I suppose it's good that OSes such as NetBSD are available. Our philosophy is that portability is good for everyone - if you write good, correct code, it'll compile and run on all architectures, but if you only test on one architecture such as x86, you'll miss bugs and have issues due to assumptions; not only is there no reason to remove architectures, but there are very good reasons to keep them. As long as the toolchain is kept up to date and as long as a port has at least a few people checking it out now and then, we keep it.
We still support VAX, for instance. It keeps us honest - if the latest OS becomes unbearably slow on VAX for some reason, fixing it helps everyone.

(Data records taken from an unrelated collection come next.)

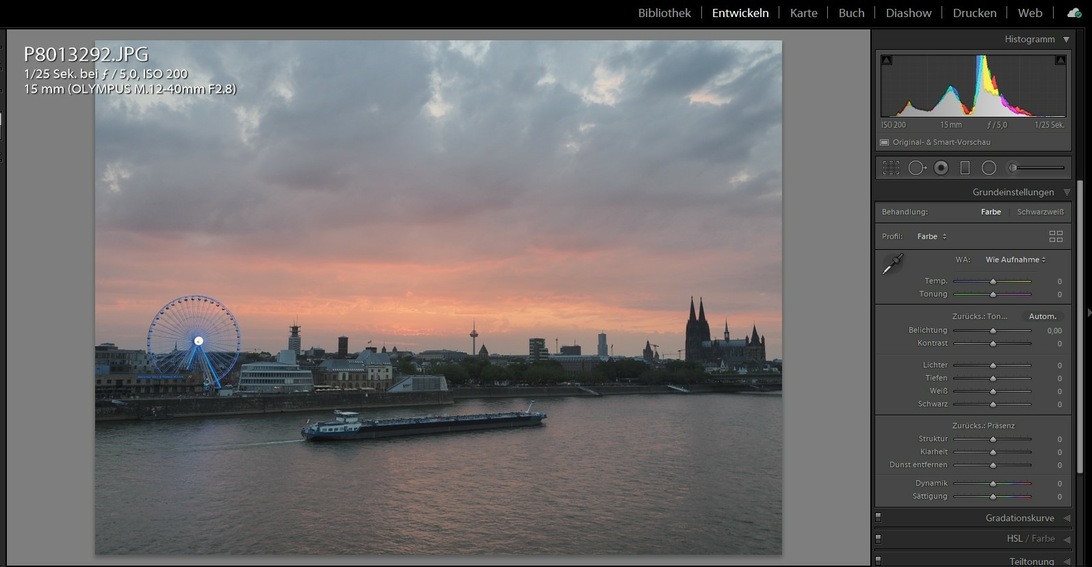Switch to the Bibliothek module
Image resolution: width=1092 pixels, height=567 pixels.
(x=664, y=13)
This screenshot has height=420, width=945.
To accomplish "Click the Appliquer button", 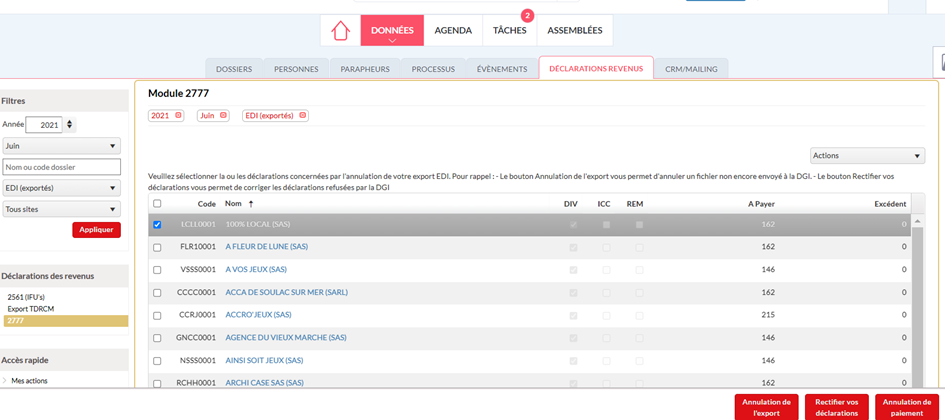I will click(96, 230).
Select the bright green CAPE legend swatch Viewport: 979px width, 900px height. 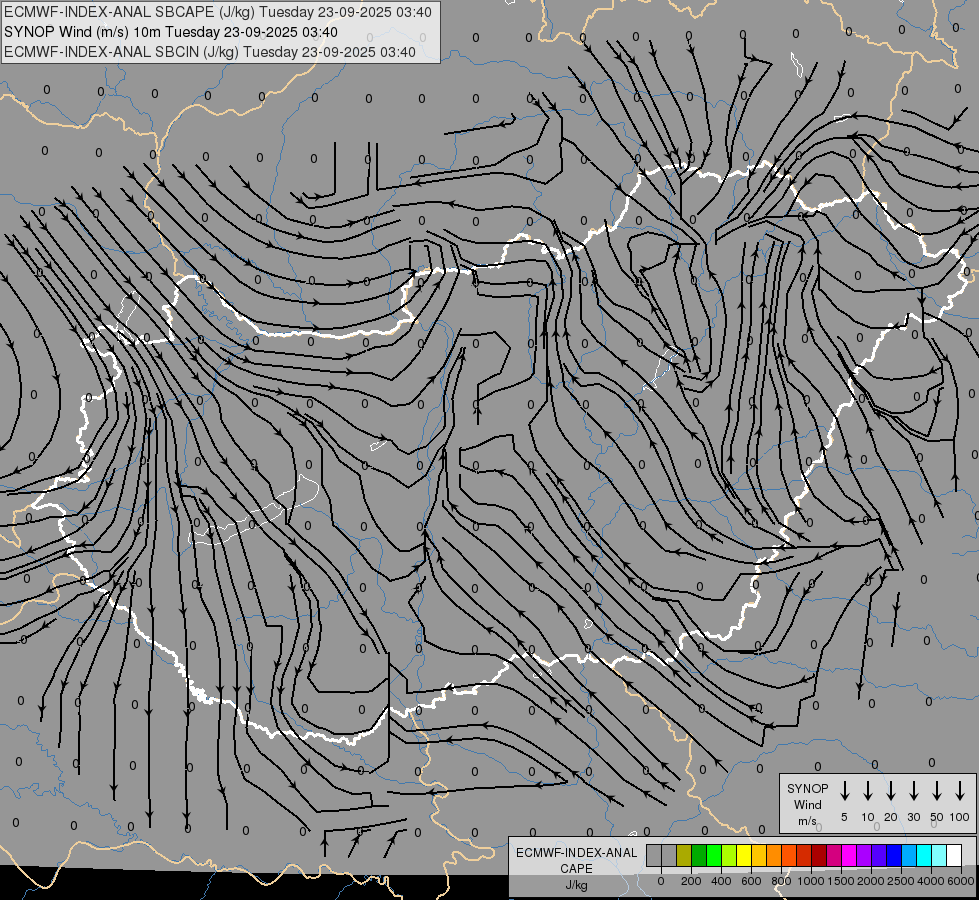click(x=714, y=856)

One of the problems with GNU/Linux is that Linux (the kernel) is not designed to be portable - portability is often fixed as an afterthought. GNU (the OS) is pretty portable, but distros these days are often not volunteer groups with lofty goals - they're mostly businesses with a vested interest in having ways to distinguish themselves from other distros, so they're full of non-portable, gratuitously added code so they can add bullet points to their "feature" lists. There's no good reason, for instance, that the entire source tree for an entire distro can't be made to compile and run on a different architectures, particularly fast ones such as PowerPC, and especially distros which had recently had support for said architectures. It implies that someone recently introduced some poorly written gratuitous code since the last version.